As the Cambria approached, the officers of the Kent began to decide on the order of launching the rescue boats. It was decided to use the “funeral order,” that is, women and children first. One military officer, a Colonel Fearon, is recorded as saying, “Most undoubtedly the juniors first—but see that any man is cut down who presumes to enter the boats before the means of escape are presented to the women and children.” Boats were lowered into the boiling sea, and were filled as rapidly as conditions aboard the Kent would permit. One of the boats was swamped, and the soldiers aboard the Kent were forced to watch in horror as their wives and children were hurled into the waves. Some men dove into the water to attempt rescue, and were drowned.

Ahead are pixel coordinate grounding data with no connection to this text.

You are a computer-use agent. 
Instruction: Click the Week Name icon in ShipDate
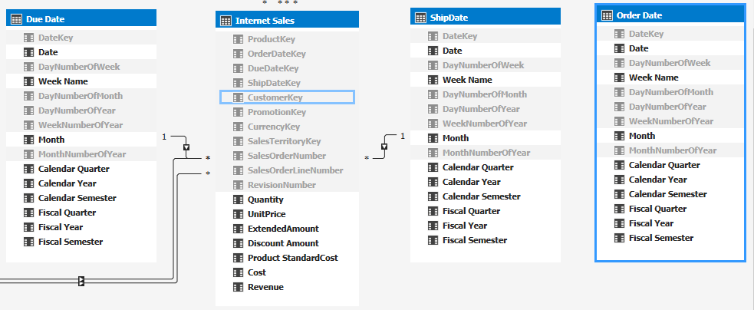[x=433, y=80]
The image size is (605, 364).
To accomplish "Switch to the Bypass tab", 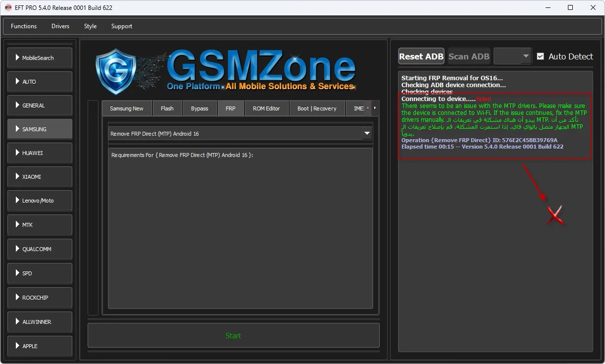I will (200, 108).
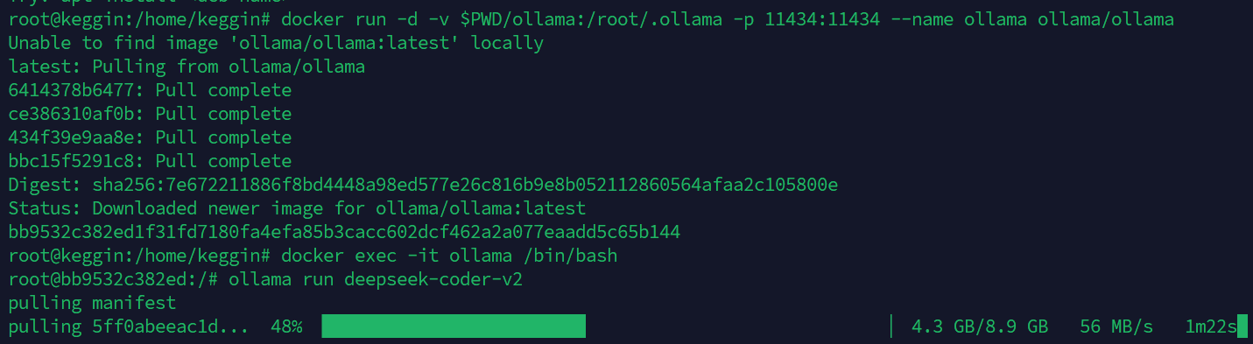Click the 'latest: Pulling from ollama/ollama' line
This screenshot has width=1253, height=344.
[187, 67]
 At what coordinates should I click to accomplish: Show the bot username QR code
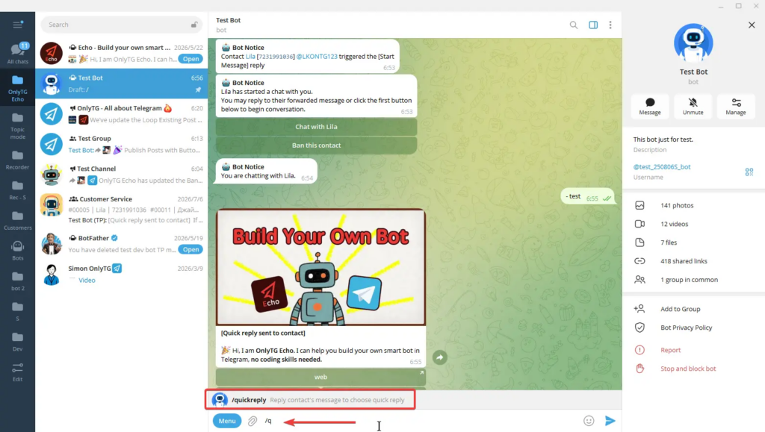[749, 172]
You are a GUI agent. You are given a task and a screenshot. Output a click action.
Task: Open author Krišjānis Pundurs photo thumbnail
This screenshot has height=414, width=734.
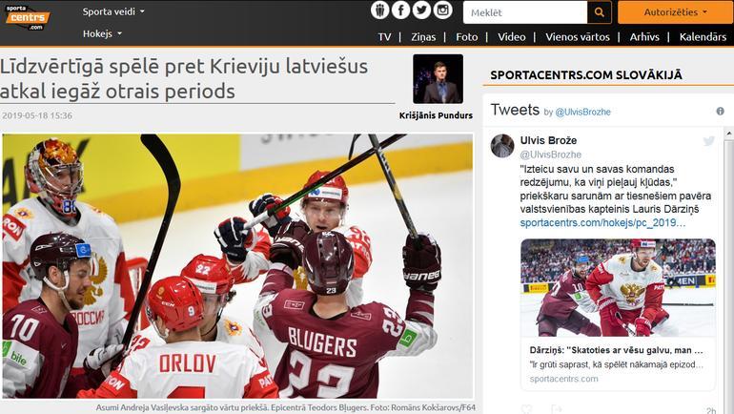pos(438,78)
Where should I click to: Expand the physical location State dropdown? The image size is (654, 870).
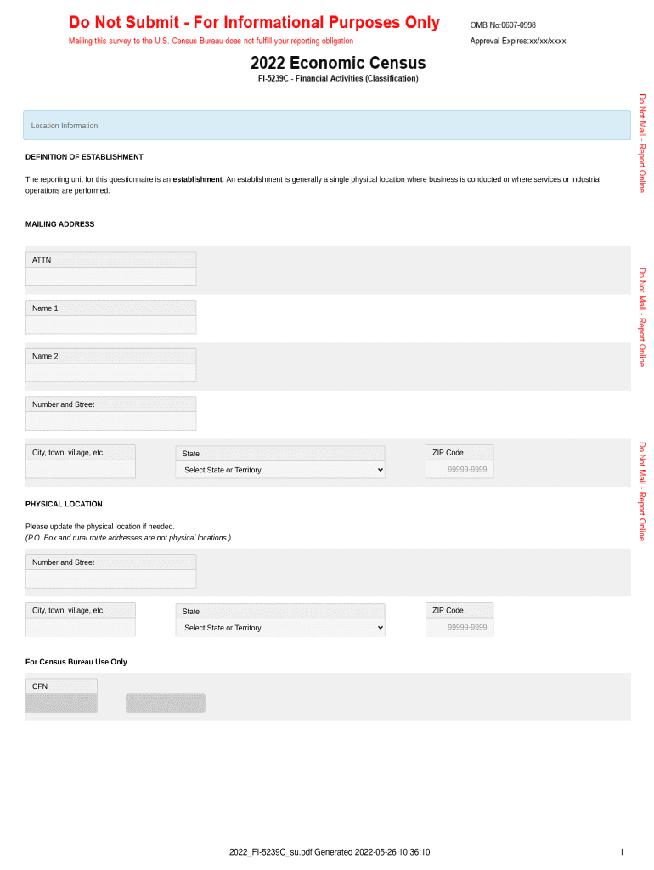pyautogui.click(x=280, y=628)
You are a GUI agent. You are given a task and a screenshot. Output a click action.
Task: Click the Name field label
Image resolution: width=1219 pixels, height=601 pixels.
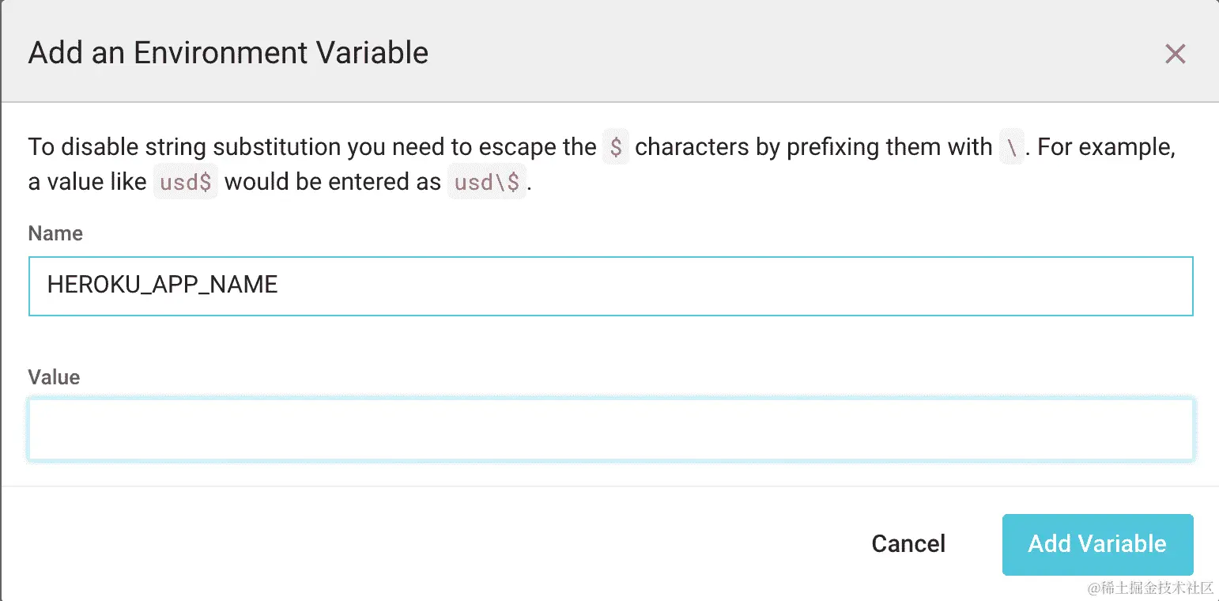[55, 233]
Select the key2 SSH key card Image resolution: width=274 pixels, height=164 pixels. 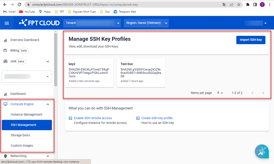coord(90,72)
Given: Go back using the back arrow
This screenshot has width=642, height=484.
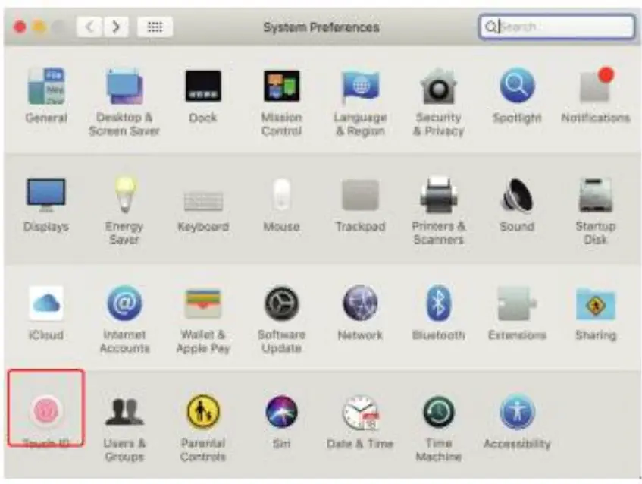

But gradually the larger part of those aboard the Kent were evacuated. Only the officers remained, and they were advised to tie ropes around their waists as a safety precaution. But it was not so easy to escape the Kent, for her deck was strewn with tangled debris and ropes; the fire was still raging, and the storm made every movement a supreme exertion. As the account of a survivor states:
[I was] almost the only officer or soldier who reached the boat without being either severely bruised or immersed in the water. But my friend Colonel Fearon had not been so fortunate; for after swimming for some time, and being repeatedly struck against the side of the boat, and at one time drawn completely under it, he was at last so utterly exhausted, that he must instantly have let go his hold of the rope and perished, had not one in the boat seized him by the hair of the head and dragged him into it, almost senseless and alarmingly bruised.
Captain Cobb was determined to be the last to leave the Kent. The ship’s magazine eventually did explode, but by then most of the survivors had been transferred to the Cambria. The next morning, another ship managed to rescue the few remaining survivors aboard the Kent. The final loss of life, 81 individuals, was heavy. But the death toll would have numbered in the hundreds had not the Cambria miraculously seen and heard the Kent‘s distress signals. We are told that, had not the Cambria been detained briefly at sea for some minor repairs, she never would have crossed paths with the Kent. As it was, the Cambria limped back to Falmouth with hundreds of famished, shivering survivors jammed on her deck: they were traumatized, but they were alive.